In 1993 the highly toxic preparation Taxol was approved for the treatment of patients who had exhausted all other forms of therapy. My supplementary application of 2001 for the treatment of patients who had exhausted all other forms of therapy, when the efficacy, safety and quality of Ukrain had already been proved, was rejected by the same authorities. Both supplementary applications were made on the same legal basis for the treatment of patients who had exhausted all other forms of therapy. The application for the highly-toxic Taxol was approved, the application for the effective and non-toxic Ukrain was rejected.

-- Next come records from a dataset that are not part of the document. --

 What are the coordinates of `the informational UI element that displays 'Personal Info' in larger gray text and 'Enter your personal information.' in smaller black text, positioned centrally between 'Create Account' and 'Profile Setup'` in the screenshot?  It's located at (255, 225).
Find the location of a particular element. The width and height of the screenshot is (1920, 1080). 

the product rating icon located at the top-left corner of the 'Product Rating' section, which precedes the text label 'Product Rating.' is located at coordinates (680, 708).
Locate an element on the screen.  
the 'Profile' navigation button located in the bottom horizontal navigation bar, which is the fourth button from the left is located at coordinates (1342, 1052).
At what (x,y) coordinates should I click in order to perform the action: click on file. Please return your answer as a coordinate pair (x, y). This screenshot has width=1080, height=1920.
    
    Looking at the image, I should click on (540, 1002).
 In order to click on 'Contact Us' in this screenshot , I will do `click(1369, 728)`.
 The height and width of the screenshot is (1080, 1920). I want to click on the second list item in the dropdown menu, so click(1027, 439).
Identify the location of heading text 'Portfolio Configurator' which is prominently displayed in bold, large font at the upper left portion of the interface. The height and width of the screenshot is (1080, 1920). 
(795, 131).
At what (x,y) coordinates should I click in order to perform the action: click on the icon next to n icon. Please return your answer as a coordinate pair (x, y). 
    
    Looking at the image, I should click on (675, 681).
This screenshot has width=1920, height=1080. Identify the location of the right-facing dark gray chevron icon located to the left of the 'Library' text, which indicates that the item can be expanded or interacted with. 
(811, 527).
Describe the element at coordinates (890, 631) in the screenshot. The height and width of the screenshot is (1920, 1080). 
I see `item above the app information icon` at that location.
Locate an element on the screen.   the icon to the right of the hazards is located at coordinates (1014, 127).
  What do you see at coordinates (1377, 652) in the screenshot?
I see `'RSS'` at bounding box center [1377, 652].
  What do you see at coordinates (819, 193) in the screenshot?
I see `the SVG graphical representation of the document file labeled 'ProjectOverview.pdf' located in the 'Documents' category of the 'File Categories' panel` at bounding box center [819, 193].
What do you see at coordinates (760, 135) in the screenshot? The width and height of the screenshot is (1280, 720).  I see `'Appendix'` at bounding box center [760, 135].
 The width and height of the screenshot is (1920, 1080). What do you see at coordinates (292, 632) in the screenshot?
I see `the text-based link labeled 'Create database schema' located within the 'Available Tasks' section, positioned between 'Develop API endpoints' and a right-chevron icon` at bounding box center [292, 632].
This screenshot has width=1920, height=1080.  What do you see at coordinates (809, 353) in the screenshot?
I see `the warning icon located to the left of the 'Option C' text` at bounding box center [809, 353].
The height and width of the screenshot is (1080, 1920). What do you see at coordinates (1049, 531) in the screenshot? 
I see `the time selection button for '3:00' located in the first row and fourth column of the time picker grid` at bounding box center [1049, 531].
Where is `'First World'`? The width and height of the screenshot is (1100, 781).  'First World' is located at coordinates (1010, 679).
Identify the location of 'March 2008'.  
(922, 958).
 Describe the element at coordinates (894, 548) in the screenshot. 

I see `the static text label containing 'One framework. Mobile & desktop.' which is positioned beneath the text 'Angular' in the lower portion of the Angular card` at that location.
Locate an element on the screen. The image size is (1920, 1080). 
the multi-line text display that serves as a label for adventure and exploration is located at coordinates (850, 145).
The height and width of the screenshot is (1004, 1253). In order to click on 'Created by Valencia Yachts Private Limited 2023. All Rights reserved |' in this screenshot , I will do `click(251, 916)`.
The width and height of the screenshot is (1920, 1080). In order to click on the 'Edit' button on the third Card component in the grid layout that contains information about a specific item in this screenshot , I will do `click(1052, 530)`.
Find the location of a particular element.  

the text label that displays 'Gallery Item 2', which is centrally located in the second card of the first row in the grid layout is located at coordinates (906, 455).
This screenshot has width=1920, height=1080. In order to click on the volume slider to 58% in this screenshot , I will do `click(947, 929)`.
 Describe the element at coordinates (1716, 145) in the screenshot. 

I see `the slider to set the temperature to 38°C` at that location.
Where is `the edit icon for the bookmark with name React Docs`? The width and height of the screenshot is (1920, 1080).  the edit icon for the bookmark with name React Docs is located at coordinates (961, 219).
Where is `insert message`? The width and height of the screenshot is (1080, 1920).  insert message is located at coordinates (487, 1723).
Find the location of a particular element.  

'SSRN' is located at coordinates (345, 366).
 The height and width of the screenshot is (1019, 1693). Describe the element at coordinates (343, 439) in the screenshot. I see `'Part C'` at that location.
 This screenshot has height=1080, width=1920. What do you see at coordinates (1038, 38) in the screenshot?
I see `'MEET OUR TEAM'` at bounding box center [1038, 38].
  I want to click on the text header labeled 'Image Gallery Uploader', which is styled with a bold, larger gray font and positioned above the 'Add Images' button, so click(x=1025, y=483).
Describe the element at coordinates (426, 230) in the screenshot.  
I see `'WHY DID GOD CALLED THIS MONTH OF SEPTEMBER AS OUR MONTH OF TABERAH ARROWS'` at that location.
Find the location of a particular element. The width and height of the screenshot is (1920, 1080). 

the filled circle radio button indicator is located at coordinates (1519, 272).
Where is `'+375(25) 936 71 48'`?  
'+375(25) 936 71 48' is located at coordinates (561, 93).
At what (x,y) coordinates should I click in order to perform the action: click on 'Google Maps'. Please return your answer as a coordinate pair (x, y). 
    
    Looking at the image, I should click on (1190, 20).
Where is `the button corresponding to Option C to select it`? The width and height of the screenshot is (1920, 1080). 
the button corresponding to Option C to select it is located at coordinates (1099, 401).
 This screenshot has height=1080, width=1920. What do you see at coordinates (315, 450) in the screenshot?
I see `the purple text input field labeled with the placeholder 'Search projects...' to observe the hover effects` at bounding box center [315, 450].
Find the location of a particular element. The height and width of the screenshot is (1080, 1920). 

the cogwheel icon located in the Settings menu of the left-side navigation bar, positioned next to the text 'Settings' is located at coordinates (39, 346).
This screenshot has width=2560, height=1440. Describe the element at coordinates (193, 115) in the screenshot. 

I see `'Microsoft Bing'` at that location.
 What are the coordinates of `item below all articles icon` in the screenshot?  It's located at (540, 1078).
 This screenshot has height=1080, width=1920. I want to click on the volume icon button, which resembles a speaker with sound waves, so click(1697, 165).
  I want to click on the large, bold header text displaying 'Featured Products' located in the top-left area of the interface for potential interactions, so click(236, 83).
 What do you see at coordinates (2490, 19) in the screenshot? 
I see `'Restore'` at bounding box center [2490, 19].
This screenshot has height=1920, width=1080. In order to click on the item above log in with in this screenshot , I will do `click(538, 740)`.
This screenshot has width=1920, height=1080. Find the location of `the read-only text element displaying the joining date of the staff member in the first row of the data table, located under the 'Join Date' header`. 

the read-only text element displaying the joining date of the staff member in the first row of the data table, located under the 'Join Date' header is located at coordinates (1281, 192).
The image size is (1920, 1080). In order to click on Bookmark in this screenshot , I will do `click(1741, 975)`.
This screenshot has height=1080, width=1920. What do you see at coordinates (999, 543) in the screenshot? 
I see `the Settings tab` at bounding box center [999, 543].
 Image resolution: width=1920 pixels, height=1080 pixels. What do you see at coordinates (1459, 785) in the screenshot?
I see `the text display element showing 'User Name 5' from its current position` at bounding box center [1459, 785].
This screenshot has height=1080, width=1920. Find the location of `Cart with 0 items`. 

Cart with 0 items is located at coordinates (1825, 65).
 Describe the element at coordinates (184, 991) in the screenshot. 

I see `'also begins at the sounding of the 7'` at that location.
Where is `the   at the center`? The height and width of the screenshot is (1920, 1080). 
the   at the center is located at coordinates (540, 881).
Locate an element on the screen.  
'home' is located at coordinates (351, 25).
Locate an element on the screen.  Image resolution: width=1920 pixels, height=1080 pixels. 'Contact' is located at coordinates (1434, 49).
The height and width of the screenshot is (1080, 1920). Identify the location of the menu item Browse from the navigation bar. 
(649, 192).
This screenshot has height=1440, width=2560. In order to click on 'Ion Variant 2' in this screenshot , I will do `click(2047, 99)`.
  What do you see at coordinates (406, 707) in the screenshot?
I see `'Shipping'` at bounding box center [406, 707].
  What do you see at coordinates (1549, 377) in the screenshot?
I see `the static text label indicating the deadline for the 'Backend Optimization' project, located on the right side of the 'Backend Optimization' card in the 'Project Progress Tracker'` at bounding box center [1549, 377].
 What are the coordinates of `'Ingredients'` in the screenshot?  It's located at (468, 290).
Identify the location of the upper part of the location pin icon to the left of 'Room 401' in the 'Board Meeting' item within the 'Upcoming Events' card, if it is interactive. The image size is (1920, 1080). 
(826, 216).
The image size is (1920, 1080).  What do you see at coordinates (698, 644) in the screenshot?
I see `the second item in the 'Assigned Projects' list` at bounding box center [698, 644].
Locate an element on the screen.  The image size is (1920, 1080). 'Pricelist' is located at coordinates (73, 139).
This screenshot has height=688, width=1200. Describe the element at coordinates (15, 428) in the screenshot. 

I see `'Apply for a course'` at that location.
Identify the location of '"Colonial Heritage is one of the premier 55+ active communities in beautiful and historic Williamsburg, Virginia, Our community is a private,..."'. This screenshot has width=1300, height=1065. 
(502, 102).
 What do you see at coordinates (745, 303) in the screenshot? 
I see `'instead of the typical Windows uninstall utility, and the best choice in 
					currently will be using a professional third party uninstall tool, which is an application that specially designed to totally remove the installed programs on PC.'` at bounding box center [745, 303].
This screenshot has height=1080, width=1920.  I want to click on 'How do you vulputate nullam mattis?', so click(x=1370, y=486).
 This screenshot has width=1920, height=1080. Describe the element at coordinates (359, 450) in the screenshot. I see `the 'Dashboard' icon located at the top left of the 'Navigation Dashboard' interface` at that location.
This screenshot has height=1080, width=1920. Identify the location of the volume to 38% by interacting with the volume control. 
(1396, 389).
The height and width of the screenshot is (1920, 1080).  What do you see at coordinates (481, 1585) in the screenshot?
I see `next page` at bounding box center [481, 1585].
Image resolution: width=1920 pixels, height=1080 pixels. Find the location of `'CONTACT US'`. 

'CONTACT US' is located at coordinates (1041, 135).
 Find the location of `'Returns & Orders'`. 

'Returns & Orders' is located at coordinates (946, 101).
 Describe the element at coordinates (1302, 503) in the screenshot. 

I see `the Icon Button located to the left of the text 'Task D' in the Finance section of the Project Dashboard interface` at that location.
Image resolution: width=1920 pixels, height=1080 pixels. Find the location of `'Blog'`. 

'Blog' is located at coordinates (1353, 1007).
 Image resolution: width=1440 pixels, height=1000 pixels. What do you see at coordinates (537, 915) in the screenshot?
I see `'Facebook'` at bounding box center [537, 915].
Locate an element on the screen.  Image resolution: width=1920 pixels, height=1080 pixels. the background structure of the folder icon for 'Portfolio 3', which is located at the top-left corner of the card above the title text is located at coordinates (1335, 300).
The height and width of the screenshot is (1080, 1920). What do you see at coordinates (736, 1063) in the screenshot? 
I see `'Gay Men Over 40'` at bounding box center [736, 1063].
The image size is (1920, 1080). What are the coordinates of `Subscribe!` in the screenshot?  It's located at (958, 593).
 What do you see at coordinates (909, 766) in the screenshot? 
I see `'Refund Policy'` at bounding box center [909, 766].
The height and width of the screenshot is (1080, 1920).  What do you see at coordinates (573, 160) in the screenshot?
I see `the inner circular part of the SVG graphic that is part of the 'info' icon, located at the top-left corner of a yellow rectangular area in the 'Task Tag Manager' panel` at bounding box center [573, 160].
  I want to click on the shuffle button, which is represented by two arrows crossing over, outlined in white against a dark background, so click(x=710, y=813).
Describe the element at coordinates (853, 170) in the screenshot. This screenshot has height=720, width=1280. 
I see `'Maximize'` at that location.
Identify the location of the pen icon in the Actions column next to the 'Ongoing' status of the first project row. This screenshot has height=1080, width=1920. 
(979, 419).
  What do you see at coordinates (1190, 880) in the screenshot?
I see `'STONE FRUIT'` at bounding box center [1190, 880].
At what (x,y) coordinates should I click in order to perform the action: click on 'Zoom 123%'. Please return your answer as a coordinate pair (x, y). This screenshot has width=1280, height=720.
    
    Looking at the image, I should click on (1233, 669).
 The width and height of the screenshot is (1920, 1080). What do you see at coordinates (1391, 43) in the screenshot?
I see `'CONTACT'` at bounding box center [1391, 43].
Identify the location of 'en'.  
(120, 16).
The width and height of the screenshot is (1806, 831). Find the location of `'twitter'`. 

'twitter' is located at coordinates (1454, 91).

The approval of Taxol® and the rejection of approval for Ukrain for the treatment of patients who have exhausted all other forms of therapy is a grave breach of Article 7 of the Austrian Constitution, which guarantees the same rights for all citizens in Austria.

 

Obstruction tactics

With the continuation of the registration procedure I gained the impression that ministry officials wanted to deny approval to Ukrain “out of spite” and even consciously wanted to prevent registration. This evidence of conscious obstruction has been documented with certain statements by high-ranking ministry civil servants. It was therefore not surprising that the submission to the ministry in 1986 of the therapy results of 450 further patients who had exhausted all other forms of treatment had no effect. In some of the patients Ukrain brought about a full regression of the tumour, as in the case of metastising melanoma described by Prof. Wodnianski. Until now no other case is known in the specialist literature of a full remission being achieved with another anti-cancer preparation in a case of a metastising melanoma. (www.ukrin.com/docs/wodniansky.pdf) Partial remissions were achieved with another group, as reported by Prof. Judmaier. (www.ukrin.com/docs/Manfreda_1980.pdf) In a third group arrest of tumour growth was achieved without noteworthy side-effects.  (www.ukrin.com/docs/1980-06-30-boltzmann.pdf) A slight improvement in the general condition was observed in other patients.
News of the successes of Ukrain spread among doctors and patients and contributed to the medicine being widely used. Mag. Kowarik heard about Ukrain in this way and declared himself willing to distribute Ukrain via his pharmacy “Zum goldenen Reichsapfel”, Singerstrasse 15, 1010 Vienna. We informed Mag. Kowarik that application had been made for the registration of Ukrain to the Ministry of Health on 28 June 1976 (www.ukrin.com/docs/1981-antrag.pdf) and that approval was expected in a short time.
Because very many patients obtained Ukrain from this pharmacy and Mag. Kowarik was informed about the astonishingly good results of Ukrain treatment with patients who had exhausted all other forms of therapy, he informed the ministry at the time and requested them to grant approval as quickly as possible. He contacted Dr. Jentzsch, the civil servant at the Ministry of Health responsible for the approval of medicines, who said however that “he will have retired before Ukrain is approved”.   (www.ukrin.com/docs/kowarik.pdf)
As can be seen from the attached timeline (www.ukrin.com/docs/chronologie.pdf), instead of granting approval in accordance with the law, endless additional illegal demands were made by the Ministry of Health. Almost as soon as they were fulfilled the ministry immediately made new demands in order to delay approval.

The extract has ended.